Tasks and exercises =
A: From the hosting report, return the passage between "Hello colleagues and" and "in all directions.", inclusive.
B: Answer these questions using the hosting report:
(i) Whose law does the author thank?
(ii) According to the report, what happens to the number of users every autumn?
(iii) Who does the report say are the actual developers of the project?
C: List every item that the hosting report introduces with the words "We still have".

Document =
Hello colleagues and shareholders (community :)!
Has been a while since my last review of operations (aka hosting report) - so I will try to overview some of things we've been doing =) First of all, I'd like to thank mr.Moore for his fabulous law. It allowed Wikipedia to stay alive - even though we had to grow again in all directions.
We still have Septembers. Well, it is a nice name to describe the recurring pattern, which provides Shock and Awe to us - after a period of stable usage, every autumn number of users suddenly goes up and stays there - to allow us think we've finally reached some saturation and will never grow more. Until next September. We still have World Events. People rush to us to read about conflicts and tragedies, joys and celebrations. Sometimes because we had information for ages, sometimes because it all matured in seconds or minutes. Nowhere else document can require that much of concurrent collaboration, and nowhere else it can provide as much value immediately. We still have history. From day one of the project, we can see people going into dramas, discussing, evolving and revolving every idea on the site. Every edit stays there - accumulating not only final pieces of information, but the whole process of assembling the content. We still advance. Tools to facilitate the community get more complex, we start growing ecosystem of tools and processes inside and outside core software and platform. Users are the actual developers of the project, core technology just lags behind assisting.

Material shown =
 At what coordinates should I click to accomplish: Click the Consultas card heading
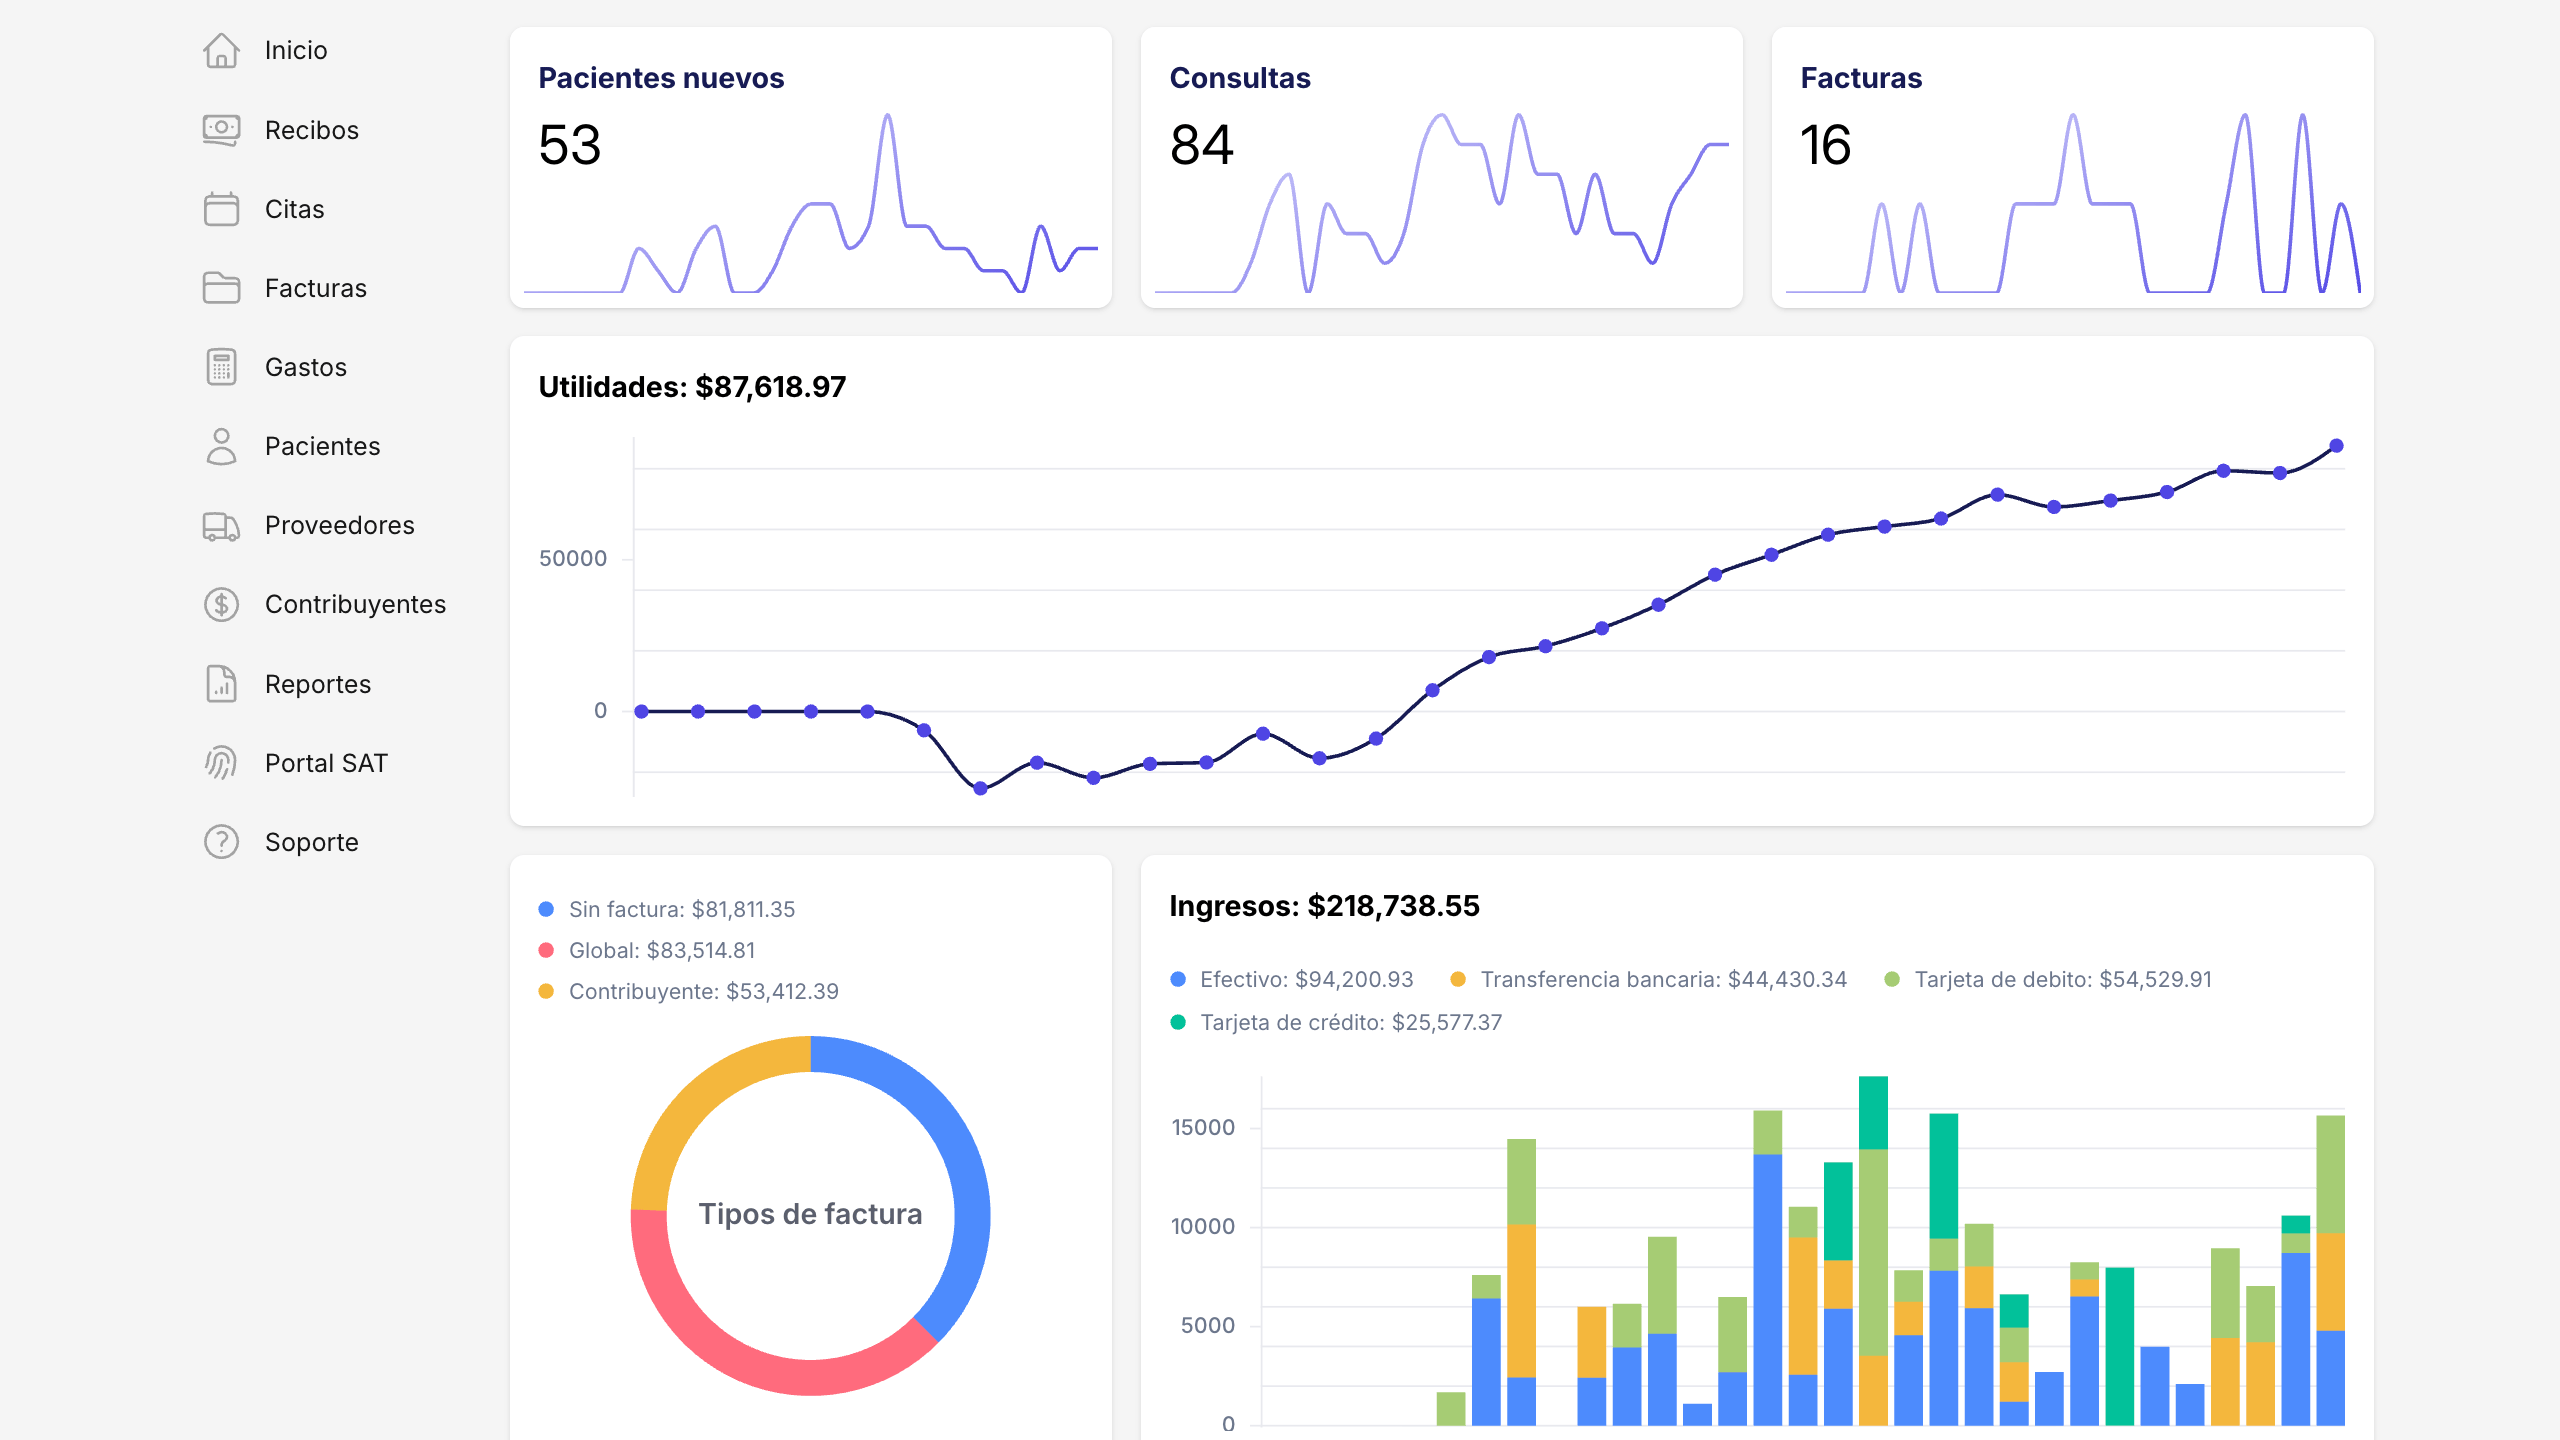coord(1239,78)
...
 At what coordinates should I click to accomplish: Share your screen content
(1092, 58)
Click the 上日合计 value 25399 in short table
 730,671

Full answers =
A:
Hello colleagues and shareholders (community :)!
Has been a while since my last review of operations (aka hosting report) - so I will try to overview some of things we've been doing =) First of all, I'd like to thank mr.Moore for his fabulous law. It allowed Wikipedia to stay alive - even though we had to grow again in all directions.

B:
(i) Mr. Moore's
(ii) It suddenly goes up and stays there.
(iii) The users

C:
Septembers
World Events
history